Fragments of fetal DNA (~ 300 bp long) from apoptotic cells of the placenta are also found in the mother’s plasma as early as 5 weeks after implantation. These can be tested for various forms of aneuploidy, e.g. the trisomy 21 of Down syndrome
Far rarer is the leakage of mother’s blood cells into the fetus. However, it does occur. A few pregnant women with leukemia or lymphoma have transferred the malignancy to their fetus. Some babies have also acquired melanoma from the transplacental passage of these highly-malignant cells from their mother.
During the first 2 months of pregnancy, the basic structure of the baby is being formed.
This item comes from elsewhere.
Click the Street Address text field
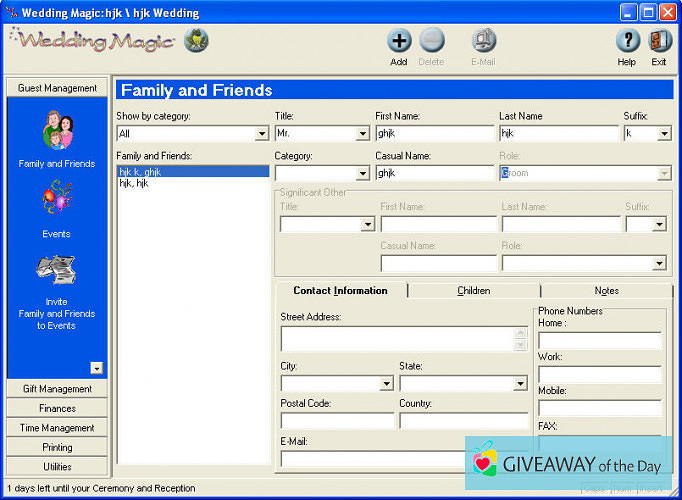Image resolution: width=682 pixels, height=500 pixels. coord(396,339)
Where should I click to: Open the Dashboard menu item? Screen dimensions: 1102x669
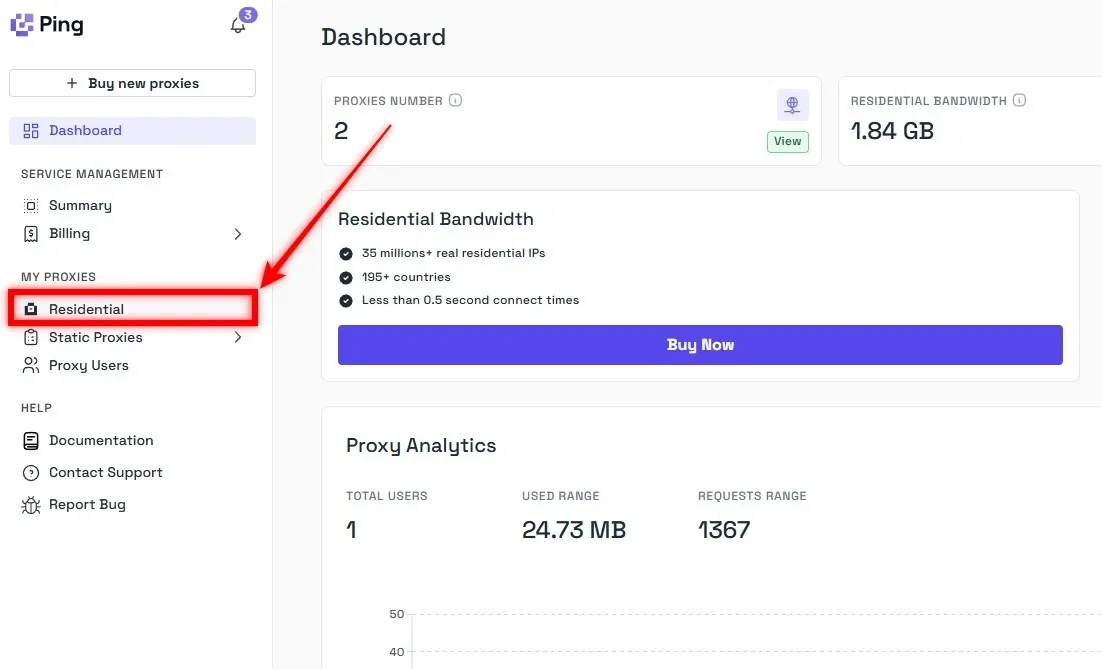(85, 131)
This involves cell division, cell migration, and the differentiation of cells into the many types found in the baby. During this period, the developing baby — called an embryo — is very sensitive to anything that interferes with the steps involved. Virus infection of the mother, e.g., by rubella (“German measles”) virus or exposure to certain chemicals may cause malformations in the developing embryo. Such agents are called teratogens (“monster-forming”). The tranquilizer, thalidomide, taken by many pregnant European women between 1954 and 1962, turned out to be a potent teratogen and was responsible for the birth of several thousand deformed babies.
After about two months, all the systems of the baby have been formed, at least in a rudimentary way. From then on, development of the fetus, as it is now called, is primarily a matter of growth and minor structural modifications. The fetus is less susceptible to teratogens than is the embryo.
The placenta is an allograft
One of the greatest unsolved mysteries in immunology is how the placenta survives for 9 months without being rejected by the mother’s immune system. Every cell of the placenta carries the father’s genome (a haploid set of his chromosomes); including one of his #6 chromosomes where the genes for the major histocompatibility antigens (HLA) are located.
Yet it thrives.Thus the placenta is immunologically as foreign to the mother as a kidney transplant would be.
Despite a half-century of research, the mechanism for this immunologically privileged status remains uncertain. But one thing is clear:
The mother is not intrinsically tolerant of the father’s antigens.
- She will promptly reject a skin transplant from the father.
- She develops antibodies against his histocompatibility antigens expressed by the fetus. In fact, women who have borne several children by the same father are often excellent sources of anti-HLA serum for use in tissue typing.